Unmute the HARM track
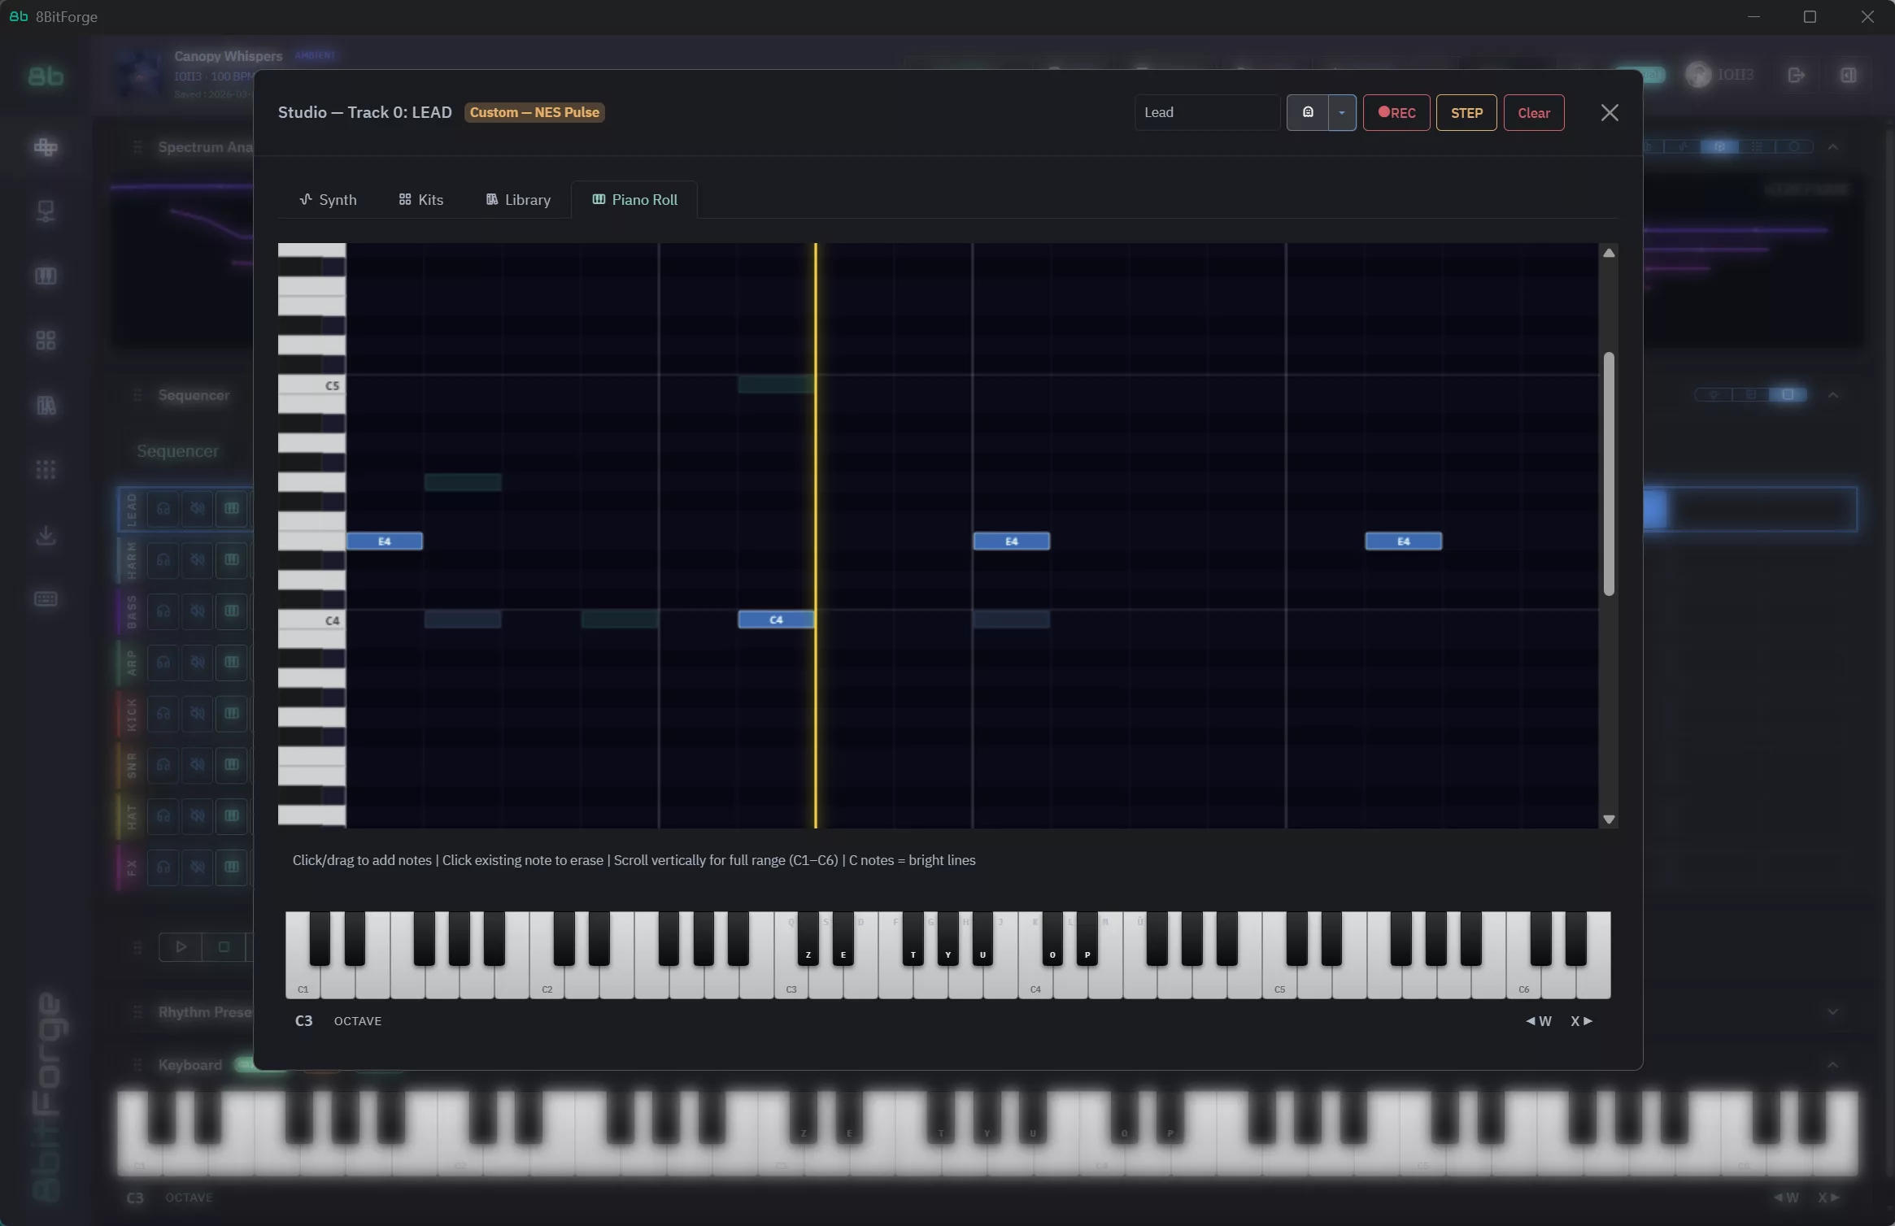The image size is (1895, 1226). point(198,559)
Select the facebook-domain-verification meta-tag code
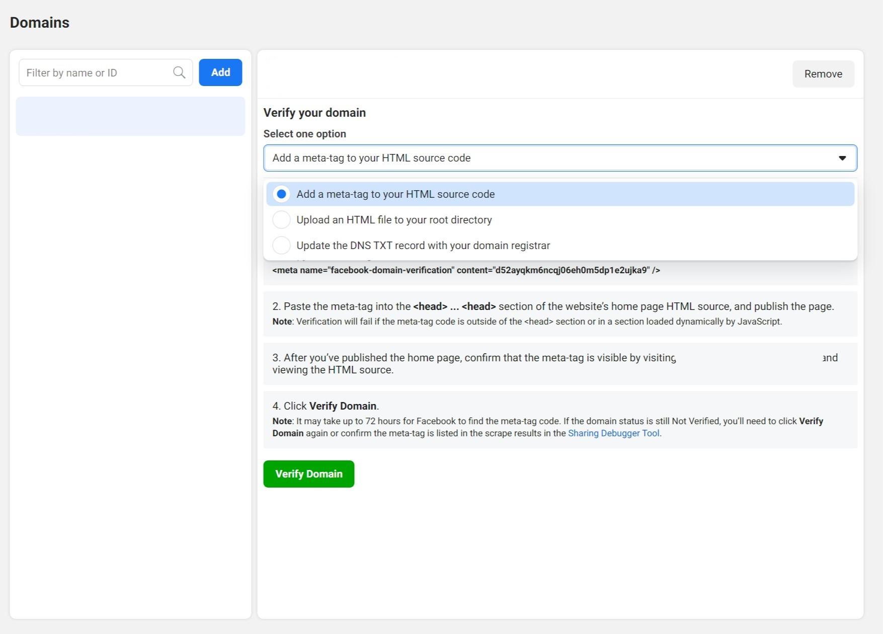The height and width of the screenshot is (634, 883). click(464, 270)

----

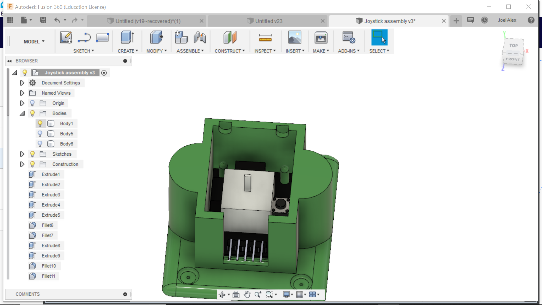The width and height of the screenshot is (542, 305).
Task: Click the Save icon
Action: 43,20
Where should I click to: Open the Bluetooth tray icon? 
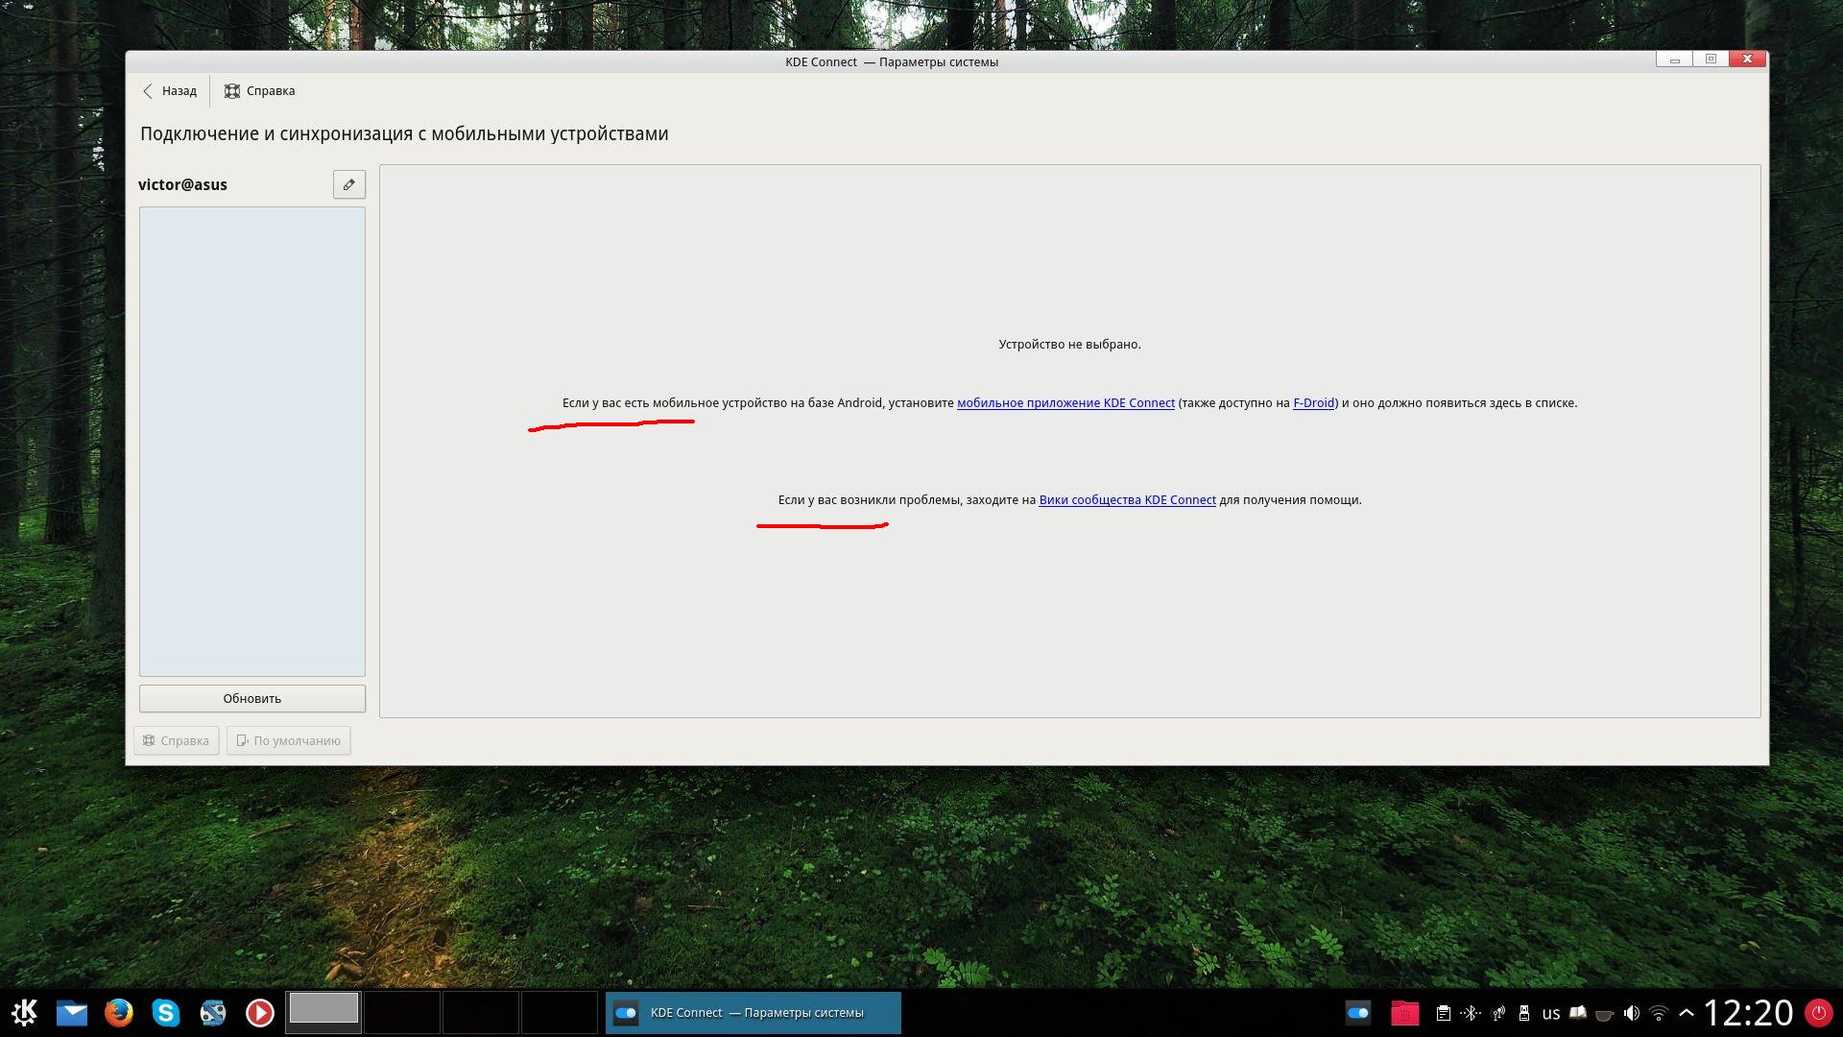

----

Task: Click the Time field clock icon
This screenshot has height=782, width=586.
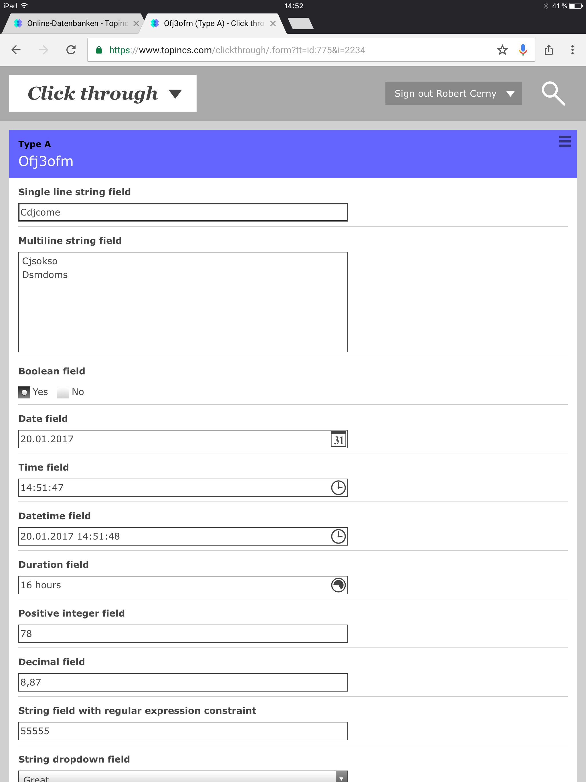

----

_WORK ITEM_
Reproduce exactly the lines above from the line with "Task: Click the Time field clock icon" to the line with "This screenshot has height=782, width=586.", including both, and add nothing.

_RESPONSE AREA_
Task: Click the Time field clock icon
This screenshot has height=782, width=586.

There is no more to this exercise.